This debut novel by West African Mohamed Turay immerses readers in the culture of Sierra Leone’s Gba Menden people, a close-knit tribe with a strong work ethic.
The story is set in an indeterminate time. Discord creeps into the community early in the story. Batilo, a wandering clan member, returns home to his elderly father and brother Kanawah with stories of encroaching atrocities inflicted by white men steadily infiltrating the area. The white man’s ways attract some young people, who reject ancient tribal customs and beliefs to the disgust of their elders.
Discord increases when the tribe’s paramount chief dies, leaving only his two-year-old son as his successor. Ignoring tribal customs regarding women’s roles, the white chief constable, who has authority over the tribe, declares the chief’s daughter the next paramount chief.

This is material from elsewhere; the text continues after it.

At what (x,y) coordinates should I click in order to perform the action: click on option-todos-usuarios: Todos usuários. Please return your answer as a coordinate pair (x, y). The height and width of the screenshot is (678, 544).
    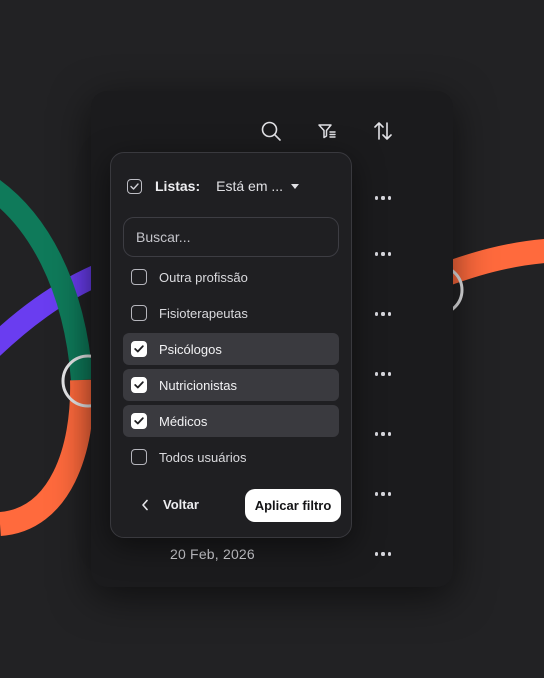
    Looking at the image, I should click on (231, 457).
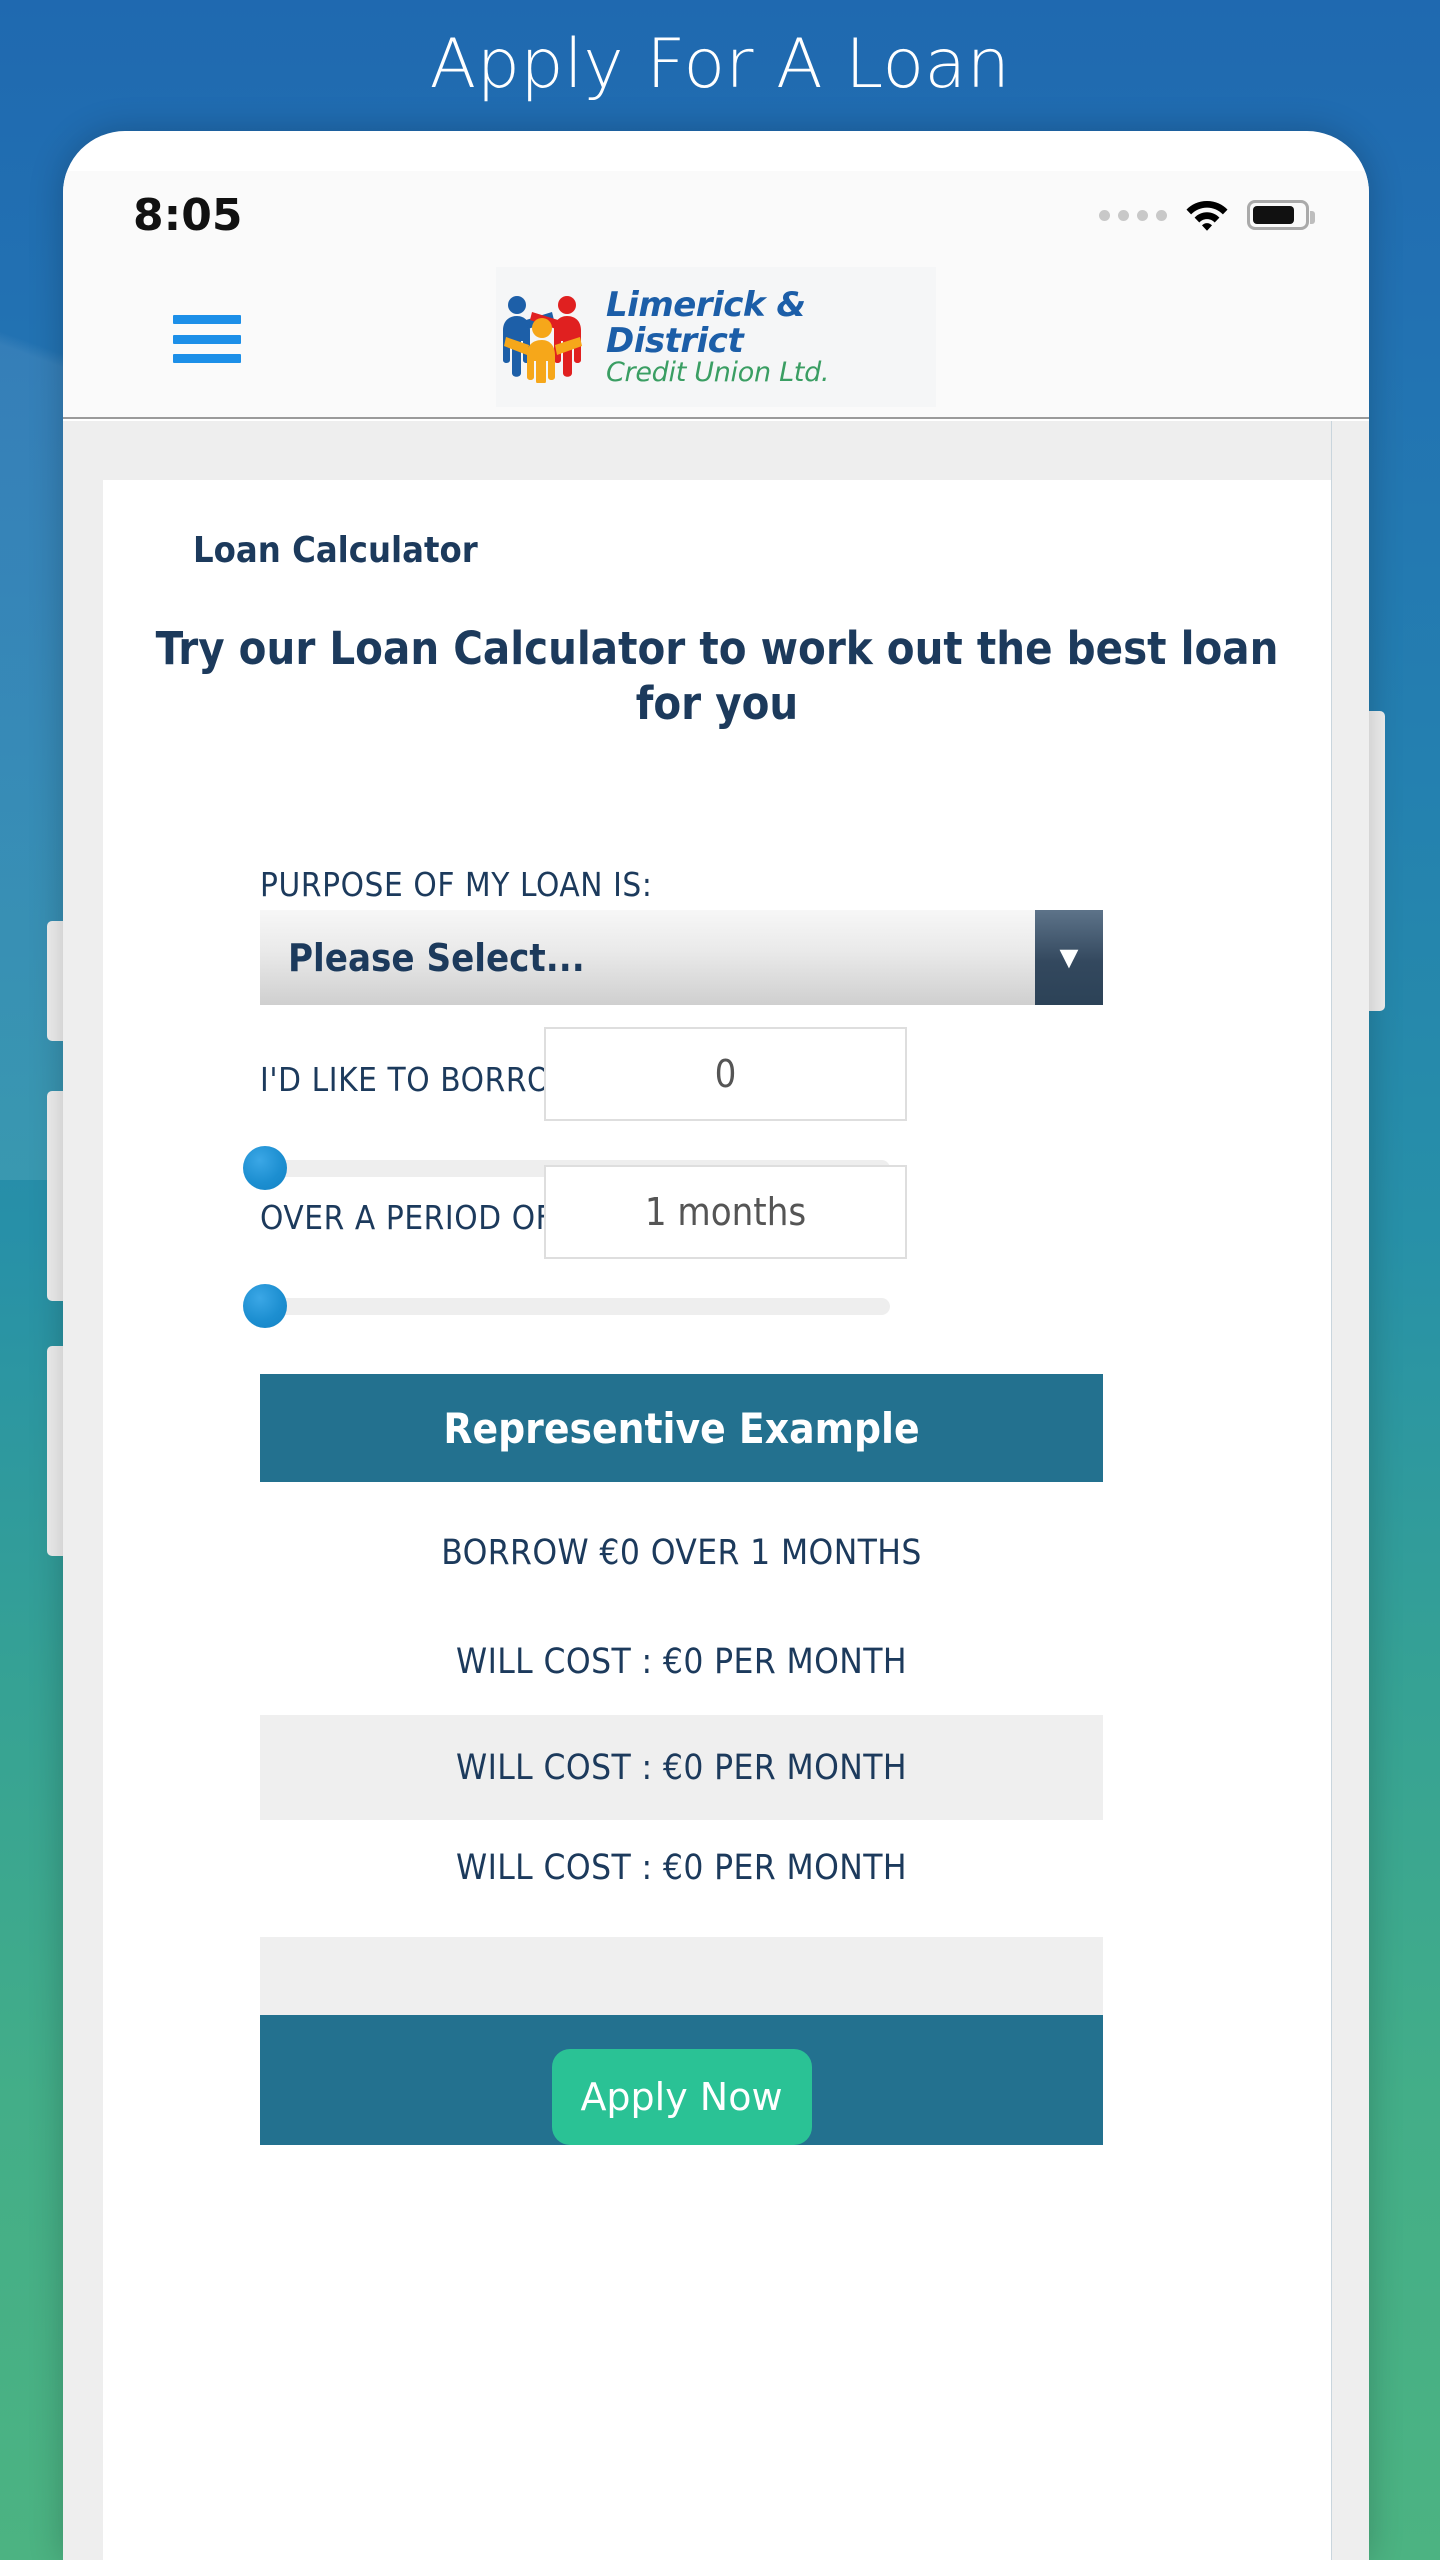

Such disregard for custom enrages Kanawah, but other tribal elders, fearing the white man, remain silent. Determined to save the tribe’s honor, Kanawah shows the courage of all heroes, single-handedly confronting the white police and using every wily bush trick at his disposal — including tree climbing and creating camouflage and lethal elephant pits — to counteract their gun strength. Sadly, his compassion and loyalty in rescuing his wounded brother destroys his last bid for safety.
This rich novel pulses with life and is enhanced with the local color of tribal legends, varied characters and rollicking bits of humor. Readers will be moved greatly by Kanawah’s struggle.
Unfortunately, the novel is seriously flawed by poor writing mechanics. At first, the idiosyncratic English (i.e. “The development made some of the elders to be infuriated…”) lends authenticity to the tale, but soon such missteps grow wearying. Compounded by incorrect word usage and errors in grammar and punctuation, the narrative is in need of thorough editing.
Overall, while the story is well constructed and touching, it requires polishing before it can appeal to a wide audience.
Also available in hardcover and ebook.